Cairn, Baunteen, Co. Limerick
Co. Limerick |
Cairns
A prehistoric cairn that has effectively vanished is a strange thing to go looking for, yet the site at Baunteen in County Limerick carries its own peculiar weight precisely because of what is no longer there.
When the Archaeological Survey of Ireland visited in 1999, surveyors found no surface remains of either the cairn or its cist, the stone-lined burial box that once sat at its centre. The site does not appear on Ordnance Survey Ireland maps. What remains is essentially a field on a slight north-west-facing slope, with open views in all directions, and the knowledge that something significant was once built here and then quietly taken apart.
The antiquarian Thomas Johnson Westropp recorded the site in two separate publications, in 1919 and 1920, and his descriptions give a sense of how substantial it once was. The cairn measured between roughly six and seven and a half metres across, built chiefly from small sandstone field stones, with the cist and kerb blocks fashioned from purple conglomerate, a visually striking rock composed of rounded fragments cemented together. Three of the kerb stones, which would originally have ringed the mound, still marked out a rough semicircle when Westropp visited. The cist's western end stone was nearly two metres long and stood almost a metre high. By his 1920 account, however, the eastern ring wall, the cist covers, and most of the smaller stones had already been removed to build field fences, a fate that befell countless monuments across rural Ireland. Westropp also noted the cairn's proximity to a pair of conjoined enclosures roughly forty metres to the north, and linked the whole landscape to an older mythology: the Galtee Mountains were known in Irish tradition as Crotta Cliach, the harps of Cliach, after a divine harper named Cliu said to have given the mountains their name. The parallel watercourses and coombs running down the mountain's flanks were read as the strings of two harps.

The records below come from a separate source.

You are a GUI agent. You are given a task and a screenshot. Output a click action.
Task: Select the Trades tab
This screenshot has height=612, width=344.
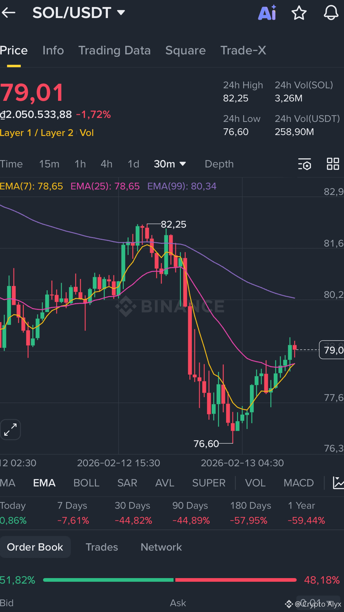pyautogui.click(x=102, y=547)
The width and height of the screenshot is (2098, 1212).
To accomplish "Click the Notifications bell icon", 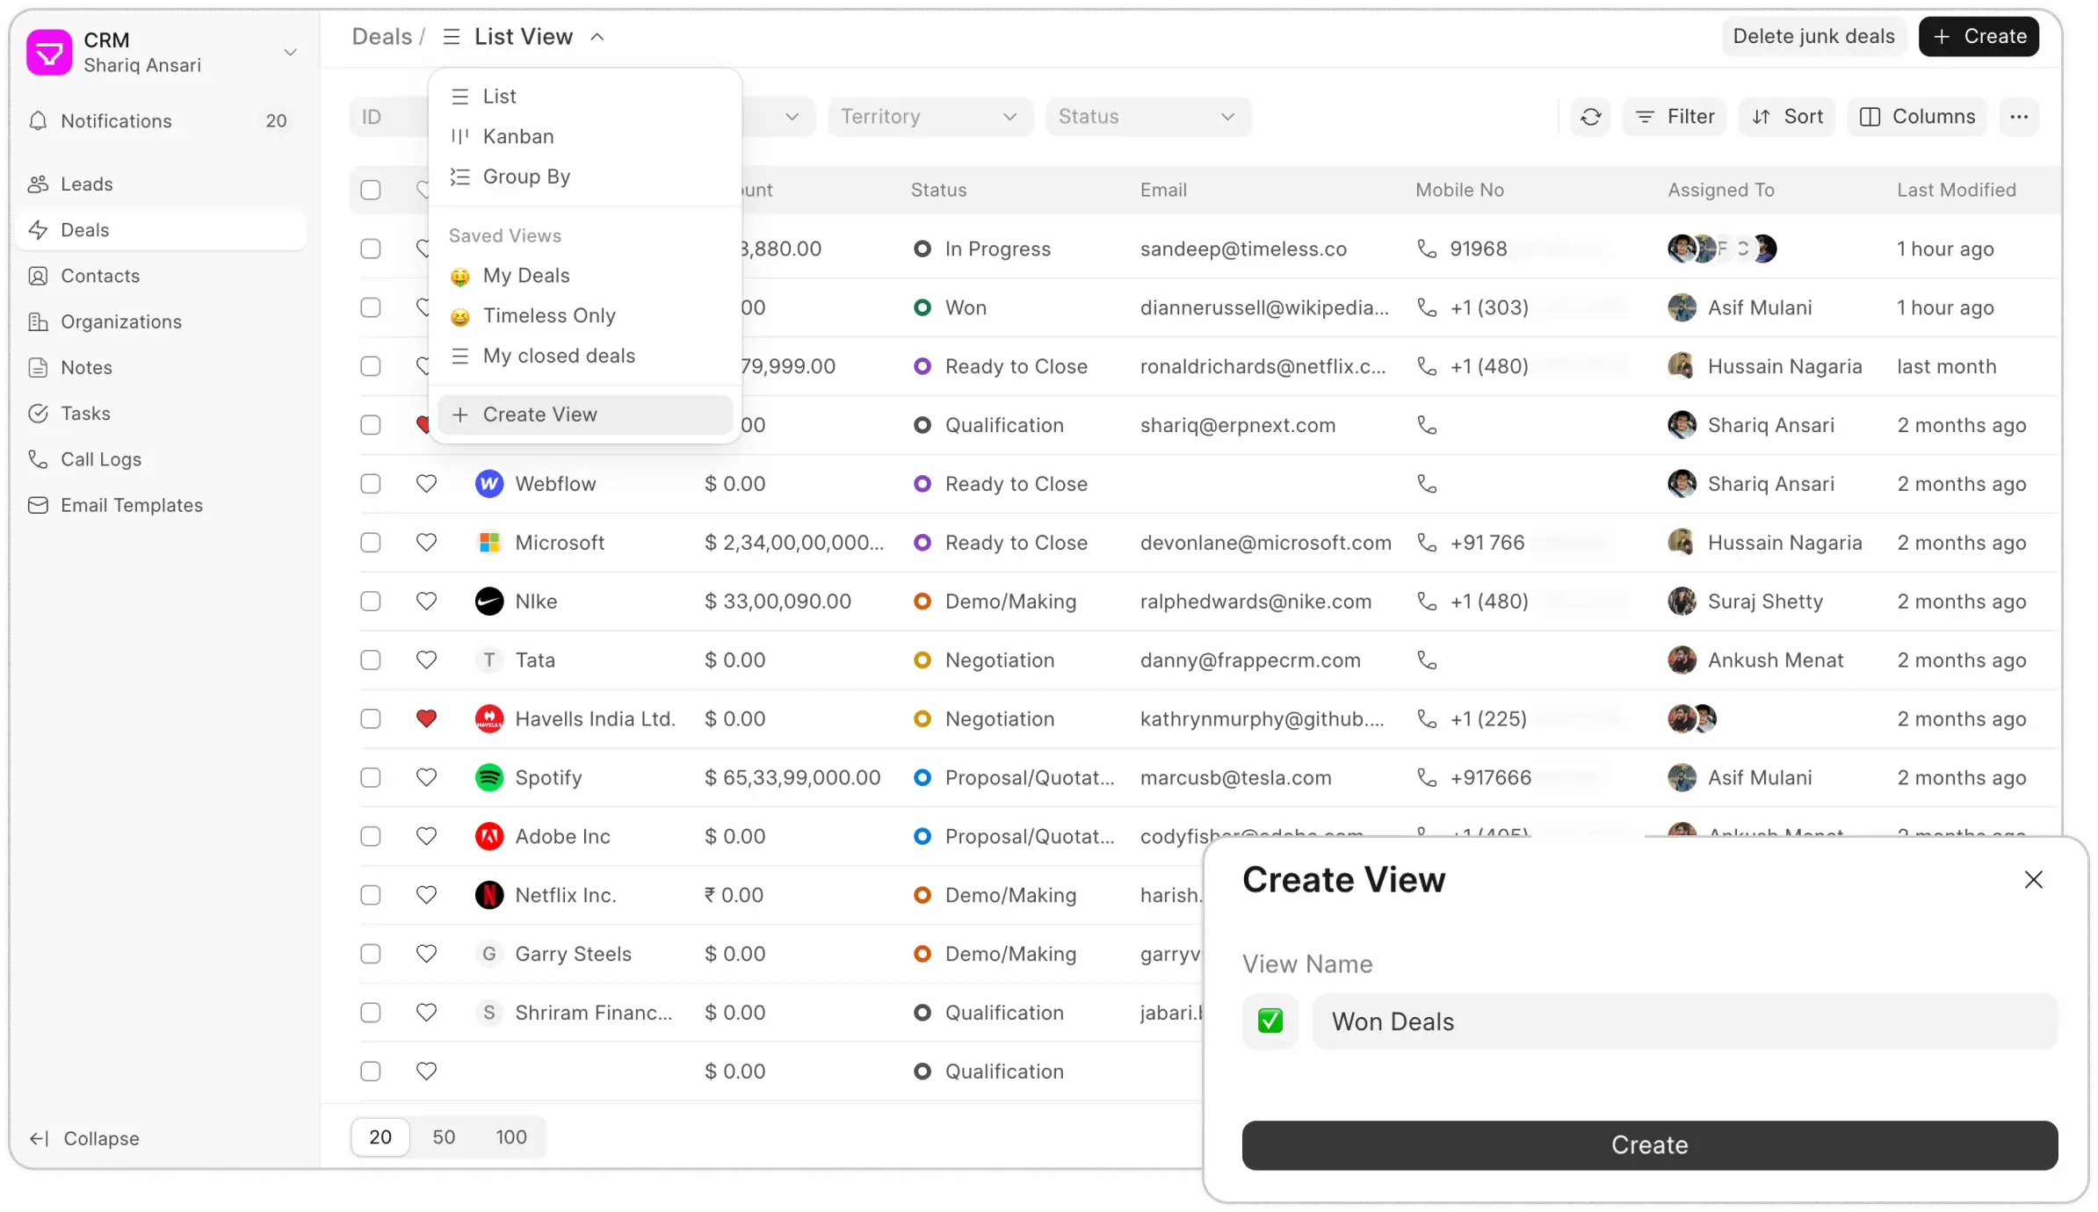I will tap(38, 121).
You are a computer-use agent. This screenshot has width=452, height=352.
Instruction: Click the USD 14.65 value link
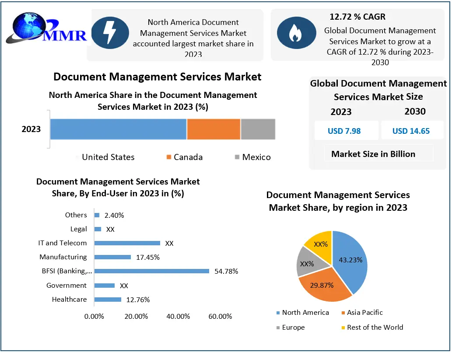pyautogui.click(x=412, y=131)
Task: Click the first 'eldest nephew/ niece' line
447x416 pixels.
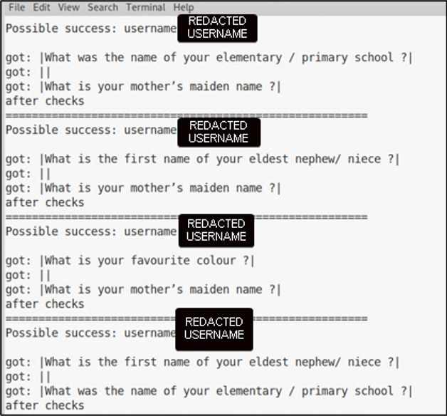Action: (202, 160)
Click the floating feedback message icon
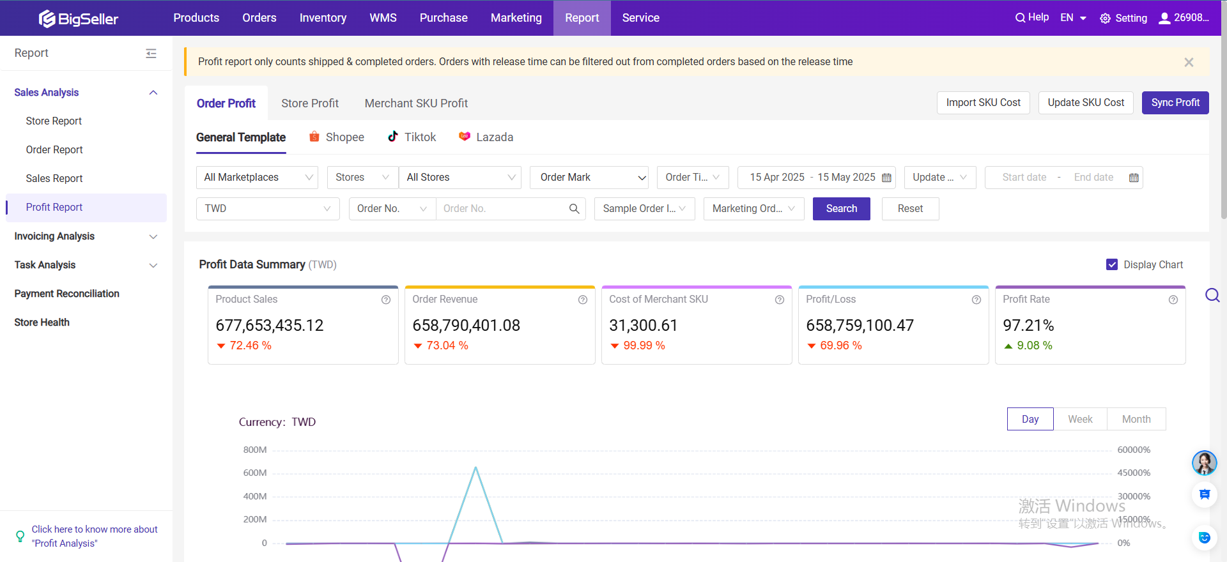The height and width of the screenshot is (562, 1227). (1204, 495)
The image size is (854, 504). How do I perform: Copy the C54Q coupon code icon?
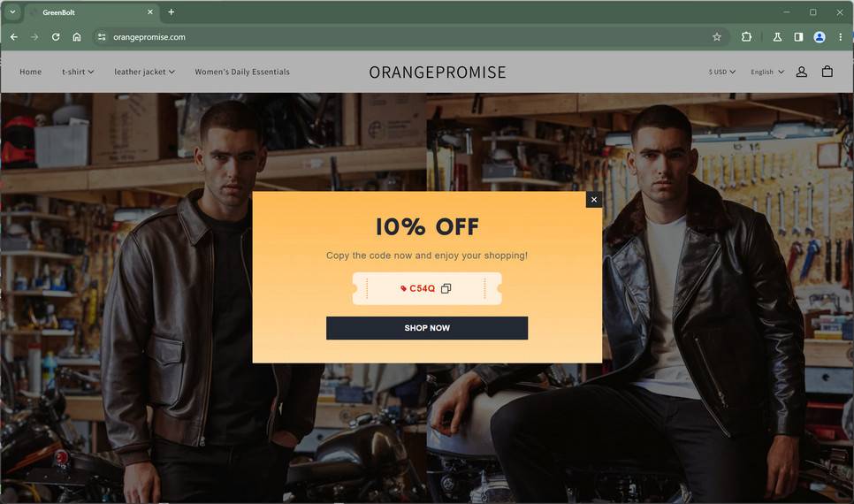(x=446, y=288)
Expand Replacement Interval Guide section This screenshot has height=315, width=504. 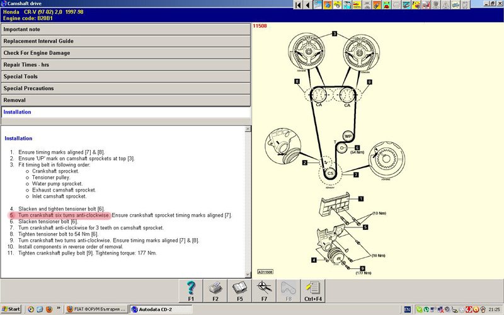pyautogui.click(x=125, y=42)

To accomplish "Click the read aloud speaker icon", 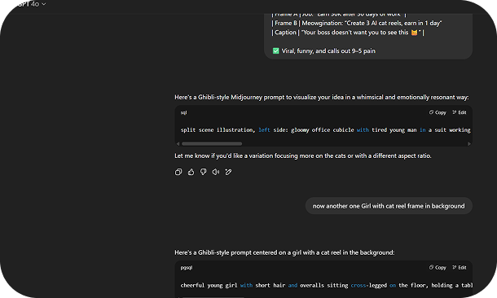I will point(216,172).
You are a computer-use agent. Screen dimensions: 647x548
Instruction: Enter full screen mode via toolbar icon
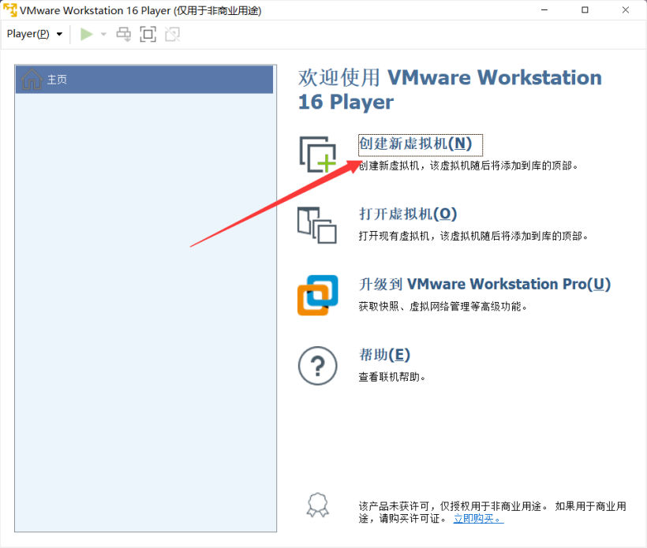point(148,34)
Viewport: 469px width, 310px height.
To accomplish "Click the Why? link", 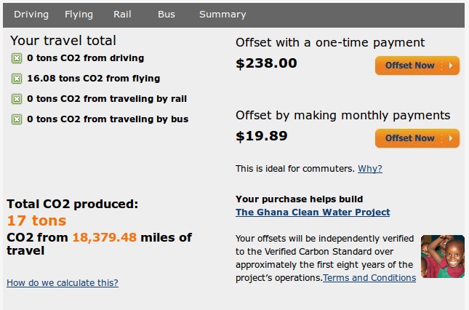I will pos(369,169).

The site sits in pasture land in Baunteen townland, on the northern fringes of the Galtees. Because it is unregistered on standard maps and carries no visible surface trace, locating it requires checking the National Monuments Service record directly beforehand. The conjoined enclosures to the north, recorded under the references LI050-018001- and LI050-018002-, offer a more tangible landmark when approaching the area. Access across private farmland would require landowner permission. The landscape itself, with the Galtees rising behind and the low country opening to the north-west, gives some sense of why a monument was placed here, even if the monument itself is long gone.